Sabe-se que o
conhecimento do remédio heroico em situações como a presente encontra enorme
resistência nos Tribunais Brasil afora, tendo em vista a, embora respeitável,
juridicamente equivocada jurisprudência defensiva acerca do cabimento do writ.
Fixou-se o entendimento
de que, em regra, não compete ao Tribunal conhecer de habeas corpus interposto
contra decisão do Juiz da Execução em razão da existência de recurso adequado
(agravo em execução). Contudo, diz-se em regra porque fora fixada exceções (flagrante
ilegalidade, p.ex.).
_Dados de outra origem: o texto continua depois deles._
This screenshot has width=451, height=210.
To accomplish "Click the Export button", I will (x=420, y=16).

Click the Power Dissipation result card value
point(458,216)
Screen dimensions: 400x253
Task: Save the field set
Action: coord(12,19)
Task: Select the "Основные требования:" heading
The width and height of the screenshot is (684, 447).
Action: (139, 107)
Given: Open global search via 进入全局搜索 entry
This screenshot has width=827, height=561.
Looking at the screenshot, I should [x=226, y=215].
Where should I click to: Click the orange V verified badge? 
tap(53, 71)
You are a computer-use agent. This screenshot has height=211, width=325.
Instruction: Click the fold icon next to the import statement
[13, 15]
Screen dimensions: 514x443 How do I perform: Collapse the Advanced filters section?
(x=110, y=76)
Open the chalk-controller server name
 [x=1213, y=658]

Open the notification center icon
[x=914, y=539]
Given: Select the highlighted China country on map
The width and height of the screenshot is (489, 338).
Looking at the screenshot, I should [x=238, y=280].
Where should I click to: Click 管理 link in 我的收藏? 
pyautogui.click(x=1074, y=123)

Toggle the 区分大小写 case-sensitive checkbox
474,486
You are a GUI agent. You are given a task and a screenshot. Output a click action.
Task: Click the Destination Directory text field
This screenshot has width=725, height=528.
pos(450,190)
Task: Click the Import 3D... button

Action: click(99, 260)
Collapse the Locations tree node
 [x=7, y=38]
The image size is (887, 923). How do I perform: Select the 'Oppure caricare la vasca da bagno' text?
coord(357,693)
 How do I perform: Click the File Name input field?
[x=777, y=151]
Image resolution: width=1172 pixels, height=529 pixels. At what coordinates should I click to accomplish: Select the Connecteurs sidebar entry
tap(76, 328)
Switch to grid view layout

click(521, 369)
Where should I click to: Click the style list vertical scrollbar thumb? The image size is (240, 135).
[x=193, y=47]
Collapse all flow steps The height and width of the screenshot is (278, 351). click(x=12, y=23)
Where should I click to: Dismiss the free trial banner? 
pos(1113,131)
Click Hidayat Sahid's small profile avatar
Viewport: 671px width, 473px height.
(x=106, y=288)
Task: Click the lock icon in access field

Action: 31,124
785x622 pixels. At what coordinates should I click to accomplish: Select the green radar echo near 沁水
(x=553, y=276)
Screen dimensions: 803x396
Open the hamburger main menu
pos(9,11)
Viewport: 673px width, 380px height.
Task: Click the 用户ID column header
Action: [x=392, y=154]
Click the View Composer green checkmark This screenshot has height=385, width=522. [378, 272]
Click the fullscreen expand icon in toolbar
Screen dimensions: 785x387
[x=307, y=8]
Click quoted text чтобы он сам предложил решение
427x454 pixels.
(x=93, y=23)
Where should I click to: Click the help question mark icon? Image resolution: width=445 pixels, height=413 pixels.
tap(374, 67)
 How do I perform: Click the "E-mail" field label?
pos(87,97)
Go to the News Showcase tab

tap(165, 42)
E é justamente sobre esse ponto que a abordagem se debruça.
Há de se registrar, de
imediato, que o Habeas Corpus é plenamente justificável na hipótese sob análise
por pelo menos 2 (dois) motivos: 1) o texto maior é expresso ao dizer que
“conceder-se-á habeas corpus sempre que alguém sofrer ou se achar ameaçado de sofrer
violência ou coação em sua liberdade de locomoção, por ilegalidade ou abuso de
poder”. O termo em destaque não fora utilizado por acaso; 2) A situação do
paciente não raro se enquadra na exceção reconhecida pela própria jurisprudência
dos tribunais superiores para a concessão de HC substitutivo, qual seja: a flagrante
ilegalidade do ato apontado como coator, em prejuízo da liberdade do paciente.
O que se vê, à luz do
texto expresso da Constituição e Lei de Execução Penal, é que, não obstante
possa haver previsão do cabimento de recurso específico (art. 197 da Lei nº
7.210/1984), a garantia de impetração do Habeas Corpus não pode ser suprimida
sob alegação de existência de recurso adequado. O writ é ação autônoma
de impugnação célere para evitar que a coação ilegal perdure por tempo
demasiado, sendo que o texto maior não o limita (vide termo sempre), mas
sim o complementa. De mais a mais, por este mesmo motivo é que não se pode
falar em unirrecorribilidade, dado que o habeas corpus não é recurso, mas sim
ação autônoma de impugnação.
Diversamente do que
alguns setores sustentam, não há manejo exacerbado do Habeas Corpus. O que
existe, na verdade, é o excesso de decisões sem fundamentação e baseadas no
senso moral do julgador.
Enganam-se aqueles que
pensam que o uso do remédio heroico substitutivo não possui previsão legal ou
enfraquece a Constituição. Ora, o texto maior expressamente prevê que se
concederá habeas corpus sempre que alguém sofrer coação ilegal. O fato de
existir previsão específica de recurso de agravo em execução não retira o
cabimento de Habeas Corpus, afinal os mecanismos de tutela dos direitos e
garantias fundamentais devem ser complementares e não excludentes. Essa
grande invenção para negar conhecimento ao writ só serve a um propósito:
legitimar decisões arbitrárias sem fundamentação concreta.
A
crescente jurisprudência defensiva ignora as raízes históricas do instituto, o
qual é despido de formalismos, afinal se está a lidar com a liberdade de um
semelhante. Sim, um semelhante, porque muitos que se encontram encarcerados não
diferem do restante da sociedade. Cada qual com suas angústias e aflições,
acertos e erros, e devem responder por isso na medida imposta pela lei, não
pelo senso moral de quem quer que seja.
Ademais,
cabe indagar: que recurso adequado é esse que não pode ser julgado a tempo de
analisar a (i)legalidade da prisão de um ser humano? É corriqueiro que o agravo
demore meses para ser julgado, de modo que, ainda que provido o recurso, o
reeducando já tenha sofrido indevidamente restrição da liberdade.
Chega de eufemismo. Que
as coisas tenham o nome devido: aberração, teratologia, vício de poder, gozo
pelo sofrimento alheio, entre outros termos. O remédio heroico foi criado para
ser conhecido até em folha de papel higiênico. As vaidades que queimem na
fogueira, porque o processo penal é lugar para tratar de algo sério: o status
libertatis de um ser humano.
Portanto, torna-se
recomendável a interposição do recurso no prazo legal e a concomitante
impetração do habeas corpus, para que, caso não conhecido o writ,
esteja assegurada a apreciação da matéria pelo tribunal ad quem.